Wednesday 

Room 3 

15:00 - 16:00 

(UTC±00

Talk (60 min)

Skill Degradation: An Empirical Analysis of 400+ AI‑Generated Security Fixes

Pressure to ship features and gaps in secure coding knowledge are driving developers to lean on generative AI for security patches. But is this actually improving software security, or merely masking knowledge gaps?

Application Security
AI/ML
Experience report
People

This presentation is based on a research experiment where we systematically reviewed 400+ AI‑generated patches for real‑world vulnerabilities. We looked to answer two key questions:

1. Do AI‑generated patches actually fix the vulnerabilities?
2. Do developers learn from AI‑generated patches?

Our findings show a significant drop in remediation accuracy when developers rely solely on AI suggestions. A large number of participants could not explain how the AI‑generated patch addressed the issue.
Rather than serving as a mentor, current AI assistance risks over‑reliance, leading to a superficial understanding of vulnerabilities and passive consumption. Our findings is inline with other related research that shows a considerable drop in learning when humans rely on auto-suggestion tools.

This presentation is filled with real-world examples and data from a secure coding contest. We will discuss the implications of these findings for software security. We will also explore how to use AI tools effectively without sacrificing necessary secure coding skills.

Pedram Hayati

Dr Pedram Hayati is the founder and CEO of SecDim, where he makes secure coding second nature for developers.

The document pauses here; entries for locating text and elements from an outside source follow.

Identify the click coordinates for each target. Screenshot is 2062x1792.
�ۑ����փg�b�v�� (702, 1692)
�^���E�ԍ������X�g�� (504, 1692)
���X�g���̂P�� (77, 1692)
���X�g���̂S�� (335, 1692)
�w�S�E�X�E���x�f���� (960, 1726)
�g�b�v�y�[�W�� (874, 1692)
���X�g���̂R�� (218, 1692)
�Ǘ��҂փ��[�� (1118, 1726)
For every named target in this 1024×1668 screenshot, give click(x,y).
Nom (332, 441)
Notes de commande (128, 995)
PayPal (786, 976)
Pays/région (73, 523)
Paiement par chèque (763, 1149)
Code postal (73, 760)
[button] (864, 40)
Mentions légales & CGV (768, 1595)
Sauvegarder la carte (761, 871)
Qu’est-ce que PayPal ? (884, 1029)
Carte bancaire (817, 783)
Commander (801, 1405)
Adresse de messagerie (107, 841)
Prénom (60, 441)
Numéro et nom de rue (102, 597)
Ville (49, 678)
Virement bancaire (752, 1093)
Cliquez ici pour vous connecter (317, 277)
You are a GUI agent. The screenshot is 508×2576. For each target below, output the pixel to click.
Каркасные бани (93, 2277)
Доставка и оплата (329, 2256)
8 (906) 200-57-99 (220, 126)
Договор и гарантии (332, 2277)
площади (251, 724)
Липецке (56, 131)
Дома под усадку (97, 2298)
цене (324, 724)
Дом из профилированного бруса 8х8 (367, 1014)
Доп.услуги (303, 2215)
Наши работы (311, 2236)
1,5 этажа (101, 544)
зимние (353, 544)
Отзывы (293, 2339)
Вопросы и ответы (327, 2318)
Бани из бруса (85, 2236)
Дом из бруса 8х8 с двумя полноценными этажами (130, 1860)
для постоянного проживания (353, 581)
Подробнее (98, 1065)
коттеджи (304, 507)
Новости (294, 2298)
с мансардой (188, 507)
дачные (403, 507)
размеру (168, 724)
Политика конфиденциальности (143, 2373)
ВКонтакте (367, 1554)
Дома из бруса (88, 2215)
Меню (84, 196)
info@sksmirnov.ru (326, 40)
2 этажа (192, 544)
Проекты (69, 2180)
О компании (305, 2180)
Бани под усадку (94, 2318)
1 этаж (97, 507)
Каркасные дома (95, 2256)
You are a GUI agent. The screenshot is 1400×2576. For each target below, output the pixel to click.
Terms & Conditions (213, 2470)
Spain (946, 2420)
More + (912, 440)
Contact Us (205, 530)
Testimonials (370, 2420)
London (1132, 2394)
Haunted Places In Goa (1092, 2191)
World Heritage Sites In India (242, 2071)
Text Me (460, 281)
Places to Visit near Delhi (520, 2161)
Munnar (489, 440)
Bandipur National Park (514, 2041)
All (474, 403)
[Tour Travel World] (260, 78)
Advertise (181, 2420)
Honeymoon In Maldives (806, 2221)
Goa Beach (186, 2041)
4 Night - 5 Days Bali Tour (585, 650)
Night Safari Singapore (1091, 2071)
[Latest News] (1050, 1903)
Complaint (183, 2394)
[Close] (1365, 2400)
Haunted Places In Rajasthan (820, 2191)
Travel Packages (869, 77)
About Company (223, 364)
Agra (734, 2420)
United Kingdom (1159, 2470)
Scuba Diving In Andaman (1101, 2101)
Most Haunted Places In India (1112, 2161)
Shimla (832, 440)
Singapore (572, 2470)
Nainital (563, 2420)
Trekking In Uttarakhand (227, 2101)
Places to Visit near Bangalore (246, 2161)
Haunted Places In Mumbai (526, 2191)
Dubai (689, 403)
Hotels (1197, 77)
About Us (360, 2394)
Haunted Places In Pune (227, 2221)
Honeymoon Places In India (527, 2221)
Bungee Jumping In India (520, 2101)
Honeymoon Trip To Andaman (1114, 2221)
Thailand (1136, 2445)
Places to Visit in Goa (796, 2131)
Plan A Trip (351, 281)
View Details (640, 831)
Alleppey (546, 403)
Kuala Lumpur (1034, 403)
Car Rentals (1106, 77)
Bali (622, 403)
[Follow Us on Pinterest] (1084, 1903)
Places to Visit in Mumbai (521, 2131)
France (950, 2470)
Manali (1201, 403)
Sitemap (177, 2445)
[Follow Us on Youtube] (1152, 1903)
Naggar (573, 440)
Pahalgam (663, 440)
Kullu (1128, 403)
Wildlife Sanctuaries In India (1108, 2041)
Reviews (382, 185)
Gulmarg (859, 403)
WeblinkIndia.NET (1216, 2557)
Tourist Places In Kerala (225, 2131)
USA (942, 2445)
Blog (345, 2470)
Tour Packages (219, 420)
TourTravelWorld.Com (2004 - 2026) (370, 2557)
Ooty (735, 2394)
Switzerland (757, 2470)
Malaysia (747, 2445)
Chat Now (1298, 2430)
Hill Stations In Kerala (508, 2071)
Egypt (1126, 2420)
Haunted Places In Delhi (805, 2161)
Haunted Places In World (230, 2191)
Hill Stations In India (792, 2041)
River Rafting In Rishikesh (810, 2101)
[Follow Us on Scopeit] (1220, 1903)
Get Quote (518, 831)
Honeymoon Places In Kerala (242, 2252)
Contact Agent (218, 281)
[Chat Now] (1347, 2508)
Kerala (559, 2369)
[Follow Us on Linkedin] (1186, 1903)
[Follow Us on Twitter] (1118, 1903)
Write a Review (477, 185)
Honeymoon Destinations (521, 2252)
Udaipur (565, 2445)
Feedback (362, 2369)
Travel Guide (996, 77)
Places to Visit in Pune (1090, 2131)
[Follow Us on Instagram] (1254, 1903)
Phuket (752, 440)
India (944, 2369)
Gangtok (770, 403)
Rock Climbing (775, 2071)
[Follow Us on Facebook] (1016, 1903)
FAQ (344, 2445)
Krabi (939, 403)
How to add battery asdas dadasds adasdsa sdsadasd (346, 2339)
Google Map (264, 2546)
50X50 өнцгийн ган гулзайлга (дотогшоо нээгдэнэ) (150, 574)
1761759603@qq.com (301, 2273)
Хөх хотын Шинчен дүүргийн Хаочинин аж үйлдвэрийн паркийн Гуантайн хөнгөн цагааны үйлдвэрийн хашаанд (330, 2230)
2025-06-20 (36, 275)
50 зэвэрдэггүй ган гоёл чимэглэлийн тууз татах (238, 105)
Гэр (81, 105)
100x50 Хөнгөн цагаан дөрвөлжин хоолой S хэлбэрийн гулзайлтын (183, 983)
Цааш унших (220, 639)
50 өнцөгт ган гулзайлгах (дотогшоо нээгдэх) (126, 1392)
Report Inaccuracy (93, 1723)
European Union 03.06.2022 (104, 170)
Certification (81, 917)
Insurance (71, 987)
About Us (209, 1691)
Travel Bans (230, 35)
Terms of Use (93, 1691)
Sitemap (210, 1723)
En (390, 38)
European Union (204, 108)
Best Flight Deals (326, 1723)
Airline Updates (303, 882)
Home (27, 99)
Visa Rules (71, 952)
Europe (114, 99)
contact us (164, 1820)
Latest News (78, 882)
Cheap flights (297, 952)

As a researcher across both offensive security and application security, Pedram has:

* Published 25 + zero-day advisories since 2005
* Reported thousands of vulnerabilities to Fortune 500 companies
* Led the global penetration-testing unit at the world’s second-largest defence contractor

Holding a PhD in Information Security & Machine Learning, Pedram lectures postgraduate cyber-security at the University of New South Wales – Australian Defence Force Academy (UNSW ADFA) and founded SecTalks.org, a multinational non-profit security community with more than 25 000 members. His research regularly features on the global stage at Black Hat, DEF CON, FIRSTCon, NDC, and OWASP AppSec.